(Saved data entries)
━━━━━━━━━━━━━━━━━━━━

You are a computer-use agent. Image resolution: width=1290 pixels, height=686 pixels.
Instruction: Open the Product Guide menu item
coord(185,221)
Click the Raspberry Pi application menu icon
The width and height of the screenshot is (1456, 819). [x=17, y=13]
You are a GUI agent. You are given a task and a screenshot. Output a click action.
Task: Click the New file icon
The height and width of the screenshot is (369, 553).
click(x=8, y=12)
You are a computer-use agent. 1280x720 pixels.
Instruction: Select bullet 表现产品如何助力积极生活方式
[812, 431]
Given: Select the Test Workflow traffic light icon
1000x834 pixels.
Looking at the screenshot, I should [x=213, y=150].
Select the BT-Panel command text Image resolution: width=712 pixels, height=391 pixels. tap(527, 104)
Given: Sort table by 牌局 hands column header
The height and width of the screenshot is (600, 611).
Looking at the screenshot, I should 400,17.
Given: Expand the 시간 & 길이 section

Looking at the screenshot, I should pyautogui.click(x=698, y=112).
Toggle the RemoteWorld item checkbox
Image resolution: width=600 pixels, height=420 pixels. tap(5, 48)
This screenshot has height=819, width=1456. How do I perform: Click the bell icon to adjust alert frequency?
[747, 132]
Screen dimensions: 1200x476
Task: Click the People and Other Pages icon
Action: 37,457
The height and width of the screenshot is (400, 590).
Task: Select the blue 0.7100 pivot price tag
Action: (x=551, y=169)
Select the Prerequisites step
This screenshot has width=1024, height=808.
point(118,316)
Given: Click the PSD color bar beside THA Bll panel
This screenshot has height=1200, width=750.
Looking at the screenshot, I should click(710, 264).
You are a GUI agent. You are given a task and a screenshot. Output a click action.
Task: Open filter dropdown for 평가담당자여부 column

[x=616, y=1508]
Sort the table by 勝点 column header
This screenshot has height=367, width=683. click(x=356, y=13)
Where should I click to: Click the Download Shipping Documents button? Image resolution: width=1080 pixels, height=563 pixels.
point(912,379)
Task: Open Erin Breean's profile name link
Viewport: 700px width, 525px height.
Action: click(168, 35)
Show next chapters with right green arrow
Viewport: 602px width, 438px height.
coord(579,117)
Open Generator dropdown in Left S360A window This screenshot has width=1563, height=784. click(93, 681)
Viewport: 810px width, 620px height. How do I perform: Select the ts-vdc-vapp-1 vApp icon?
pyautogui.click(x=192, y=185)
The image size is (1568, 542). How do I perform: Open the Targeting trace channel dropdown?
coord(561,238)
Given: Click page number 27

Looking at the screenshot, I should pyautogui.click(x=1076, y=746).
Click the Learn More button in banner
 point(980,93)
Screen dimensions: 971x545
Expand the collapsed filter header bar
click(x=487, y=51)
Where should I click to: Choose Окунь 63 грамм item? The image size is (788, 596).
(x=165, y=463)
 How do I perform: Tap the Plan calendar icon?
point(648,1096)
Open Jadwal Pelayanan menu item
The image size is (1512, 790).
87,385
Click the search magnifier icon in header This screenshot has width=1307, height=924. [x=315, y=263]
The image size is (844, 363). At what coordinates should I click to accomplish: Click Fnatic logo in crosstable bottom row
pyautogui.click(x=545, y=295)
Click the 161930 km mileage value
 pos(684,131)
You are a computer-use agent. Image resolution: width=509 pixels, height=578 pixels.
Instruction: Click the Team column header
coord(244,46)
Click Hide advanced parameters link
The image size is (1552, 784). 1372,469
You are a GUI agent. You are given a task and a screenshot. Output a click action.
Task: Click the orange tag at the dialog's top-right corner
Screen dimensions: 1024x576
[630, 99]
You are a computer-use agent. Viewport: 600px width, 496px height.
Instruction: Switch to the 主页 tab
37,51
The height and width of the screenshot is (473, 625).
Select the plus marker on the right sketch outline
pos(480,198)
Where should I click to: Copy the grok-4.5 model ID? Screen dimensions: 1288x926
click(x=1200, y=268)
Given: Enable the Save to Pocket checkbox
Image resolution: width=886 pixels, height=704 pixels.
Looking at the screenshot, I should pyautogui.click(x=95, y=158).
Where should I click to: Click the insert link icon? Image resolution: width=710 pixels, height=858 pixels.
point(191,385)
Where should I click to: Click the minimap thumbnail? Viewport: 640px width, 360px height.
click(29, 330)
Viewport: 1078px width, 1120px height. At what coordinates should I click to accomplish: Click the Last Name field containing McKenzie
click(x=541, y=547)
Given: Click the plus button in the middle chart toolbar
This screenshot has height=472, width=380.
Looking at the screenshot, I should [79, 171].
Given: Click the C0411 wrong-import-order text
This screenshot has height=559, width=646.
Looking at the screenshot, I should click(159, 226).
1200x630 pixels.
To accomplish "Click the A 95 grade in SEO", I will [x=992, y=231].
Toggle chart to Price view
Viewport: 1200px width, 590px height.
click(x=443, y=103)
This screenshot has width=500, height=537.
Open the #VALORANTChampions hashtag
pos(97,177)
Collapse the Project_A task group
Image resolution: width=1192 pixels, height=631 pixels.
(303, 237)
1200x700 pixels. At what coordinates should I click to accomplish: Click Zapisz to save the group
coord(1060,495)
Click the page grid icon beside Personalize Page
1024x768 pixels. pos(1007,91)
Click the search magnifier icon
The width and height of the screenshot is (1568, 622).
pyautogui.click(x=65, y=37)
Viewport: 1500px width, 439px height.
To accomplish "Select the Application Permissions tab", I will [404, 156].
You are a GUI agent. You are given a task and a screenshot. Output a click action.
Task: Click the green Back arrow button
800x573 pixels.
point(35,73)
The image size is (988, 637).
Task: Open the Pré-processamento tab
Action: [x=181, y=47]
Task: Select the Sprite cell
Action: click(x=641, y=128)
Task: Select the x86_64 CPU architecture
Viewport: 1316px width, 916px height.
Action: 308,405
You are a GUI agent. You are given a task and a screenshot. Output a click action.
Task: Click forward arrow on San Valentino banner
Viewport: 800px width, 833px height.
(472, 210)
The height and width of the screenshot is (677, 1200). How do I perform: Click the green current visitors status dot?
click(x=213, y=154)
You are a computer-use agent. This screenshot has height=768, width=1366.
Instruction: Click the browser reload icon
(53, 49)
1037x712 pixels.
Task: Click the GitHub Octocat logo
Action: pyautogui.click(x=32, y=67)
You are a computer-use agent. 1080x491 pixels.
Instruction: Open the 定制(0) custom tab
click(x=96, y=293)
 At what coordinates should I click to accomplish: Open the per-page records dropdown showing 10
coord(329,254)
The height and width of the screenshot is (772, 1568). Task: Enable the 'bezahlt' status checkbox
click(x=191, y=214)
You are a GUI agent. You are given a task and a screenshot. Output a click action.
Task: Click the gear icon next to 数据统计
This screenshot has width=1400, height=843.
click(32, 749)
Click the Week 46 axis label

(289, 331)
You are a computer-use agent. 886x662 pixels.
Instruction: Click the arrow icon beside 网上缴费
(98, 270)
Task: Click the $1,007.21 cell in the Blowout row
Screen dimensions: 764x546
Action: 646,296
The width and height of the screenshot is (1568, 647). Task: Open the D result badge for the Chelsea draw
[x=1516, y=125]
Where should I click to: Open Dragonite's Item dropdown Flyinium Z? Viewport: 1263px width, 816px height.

━━━━━━━━━━━━━━━━━━━━

THE TASK
All records above are to be returned exactly as given.

ANSWER FOR THE TASK
You are a computer-use agent. Image resolution: width=1290 pixels, height=686 pixels.
Instruction: Open the Product Guide menu item
coord(185,221)
Click the Raspberry Pi application menu icon
The width and height of the screenshot is (1456, 819). [x=17, y=13]
You are a GUI agent. You are given a task and a screenshot. Output a click action.
Task: Click the New file icon
The height and width of the screenshot is (369, 553).
click(x=8, y=12)
You are a computer-use agent. 1280x720 pixels.
Instruction: Select bullet 表现产品如何助力积极生活方式
[812, 431]
Given: Select the Test Workflow traffic light icon
1000x834 pixels.
Looking at the screenshot, I should [x=213, y=150].
Select the BT-Panel command text Image resolution: width=712 pixels, height=391 pixels. tap(527, 104)
Given: Sort table by 牌局 hands column header
The height and width of the screenshot is (600, 611).
Looking at the screenshot, I should 400,17.
Given: Expand the 시간 & 길이 section

Looking at the screenshot, I should pyautogui.click(x=698, y=112).
Toggle the RemoteWorld item checkbox
Image resolution: width=600 pixels, height=420 pixels. tap(5, 48)
This screenshot has height=819, width=1456. How do I perform: Click the bell icon to adjust alert frequency?
[747, 132]
Screen dimensions: 1200x476
Task: Click the People and Other Pages icon
Action: 37,457
The height and width of the screenshot is (400, 590).
Task: Select the blue 0.7100 pivot price tag
Action: (x=551, y=169)
Select the Prerequisites step
This screenshot has width=1024, height=808.
point(118,316)
Given: Click the PSD color bar beside THA Bll panel
This screenshot has height=1200, width=750.
Looking at the screenshot, I should click(710, 264).
You are a GUI agent. You are given a task and a screenshot. Output a click action.
Task: Open filter dropdown for 평가담당자여부 column

[x=616, y=1508]
Sort the table by 勝点 column header
This screenshot has height=367, width=683. click(x=356, y=13)
Where should I click to: Click the Download Shipping Documents button? Image resolution: width=1080 pixels, height=563 pixels.
point(912,379)
Task: Open Erin Breean's profile name link
Viewport: 700px width, 525px height.
Action: click(168, 35)
Show next chapters with right green arrow
Viewport: 602px width, 438px height.
coord(579,117)
Open Generator dropdown in Left S360A window This screenshot has width=1563, height=784. click(93, 681)
Viewport: 810px width, 620px height. How do I perform: Select the ts-vdc-vapp-1 vApp icon?
pyautogui.click(x=192, y=185)
The image size is (1568, 542). How do I perform: Open the Targeting trace channel dropdown?
coord(561,238)
Given: Click page number 27

Looking at the screenshot, I should pyautogui.click(x=1076, y=746).
Click the Learn More button in banner
 point(980,93)
Screen dimensions: 971x545
Expand the collapsed filter header bar
click(x=487, y=51)
Where should I click to: Choose Окунь 63 грамм item? The image size is (788, 596).
(x=165, y=463)
 How do I perform: Tap the Plan calendar icon?
point(648,1096)
Open Jadwal Pelayanan menu item
The image size is (1512, 790).
87,385
Click the search magnifier icon in header This screenshot has width=1307, height=924. [x=315, y=263]
The image size is (844, 363). At what coordinates should I click to accomplish: Click Fnatic logo in crosstable bottom row
pyautogui.click(x=545, y=295)
Click the 161930 km mileage value
 pos(684,131)
You are a computer-use agent. Image resolution: width=509 pixels, height=578 pixels.
Instruction: Click the Team column header
coord(244,46)
Click Hide advanced parameters link
The image size is (1552, 784). 1372,469
You are a GUI agent. You are given a task and a screenshot. Output a click action.
Task: Click the orange tag at the dialog's top-right corner
Screen dimensions: 1024x576
[630, 99]
You are a computer-use agent. Viewport: 600px width, 496px height.
Instruction: Switch to the 主页 tab
37,51
The height and width of the screenshot is (473, 625).
Select the plus marker on the right sketch outline
pos(480,198)
Where should I click to: Copy the grok-4.5 model ID? Screen dimensions: 1288x926
click(x=1200, y=268)
Given: Enable the Save to Pocket checkbox
Image resolution: width=886 pixels, height=704 pixels.
Looking at the screenshot, I should pyautogui.click(x=95, y=158).
Where should I click to: Click the insert link icon? Image resolution: width=710 pixels, height=858 pixels.
point(191,385)
Where should I click to: Click the minimap thumbnail? Viewport: 640px width, 360px height.
click(29, 330)
Viewport: 1078px width, 1120px height. At what coordinates should I click to accomplish: Click the Last Name field containing McKenzie
click(x=541, y=547)
Given: Click the plus button in the middle chart toolbar
This screenshot has height=472, width=380.
Looking at the screenshot, I should [79, 171].
Given: Click the C0411 wrong-import-order text
This screenshot has height=559, width=646.
Looking at the screenshot, I should click(159, 226).
1200x630 pixels.
To accomplish "Click the A 95 grade in SEO", I will [x=992, y=231].
Toggle chart to Price view
Viewport: 1200px width, 590px height.
click(x=443, y=103)
This screenshot has width=500, height=537.
Open the #VALORANTChampions hashtag
pos(97,177)
Collapse the Project_A task group
Image resolution: width=1192 pixels, height=631 pixels.
(303, 237)
1200x700 pixels. At what coordinates should I click to accomplish: Click Zapisz to save the group
coord(1060,495)
Click the page grid icon beside Personalize Page
1024x768 pixels. pos(1007,91)
Click the search magnifier icon
The width and height of the screenshot is (1568, 622).
pyautogui.click(x=65, y=37)
Viewport: 1500px width, 439px height.
To accomplish "Select the Application Permissions tab", I will [404, 156].
You are a GUI agent. You are given a task and a screenshot. Output a click action.
Task: Click the green Back arrow button
800x573 pixels.
point(35,73)
The image size is (988, 637).
Task: Open the Pré-processamento tab
Action: [x=181, y=47]
Task: Select the Sprite cell
Action: click(x=641, y=128)
Task: Select the x86_64 CPU architecture
Viewport: 1316px width, 916px height.
Action: 308,405
You are a GUI agent. You are given a task and a screenshot. Output a click action.
Task: Click forward arrow on San Valentino banner
Viewport: 800px width, 833px height.
(472, 210)
The height and width of the screenshot is (677, 1200). How do I perform: Click the green current visitors status dot?
click(x=213, y=154)
You are a computer-use agent. This screenshot has height=768, width=1366.
Instruction: Click the browser reload icon
(53, 49)
1037x712 pixels.
Task: Click the GitHub Octocat logo
Action: pyautogui.click(x=32, y=67)
You are a computer-use agent. 1080x491 pixels.
Instruction: Open the 定制(0) custom tab
click(x=96, y=293)
 At what coordinates should I click to accomplish: Open the per-page records dropdown showing 10
coord(329,254)
The height and width of the screenshot is (772, 1568). Task: Enable the 'bezahlt' status checkbox
click(x=191, y=214)
You are a GUI agent. You are given a task and a screenshot. Output a click action.
Task: Click the gear icon next to 数据统计
This screenshot has width=1400, height=843.
click(32, 749)
Click the Week 46 axis label

(289, 331)
You are a computer-use agent. 886x662 pixels.
Instruction: Click the arrow icon beside 网上缴费
(98, 270)
Task: Click the $1,007.21 cell in the Blowout row
Screen dimensions: 764x546
Action: 646,296
The width and height of the screenshot is (1568, 647). Task: Open the D result badge for the Chelsea draw
[x=1516, y=125]
Where should I click to: Open Dragonite's Item dropdown Flyinium Z? Viewport: 1263px width, 816px height.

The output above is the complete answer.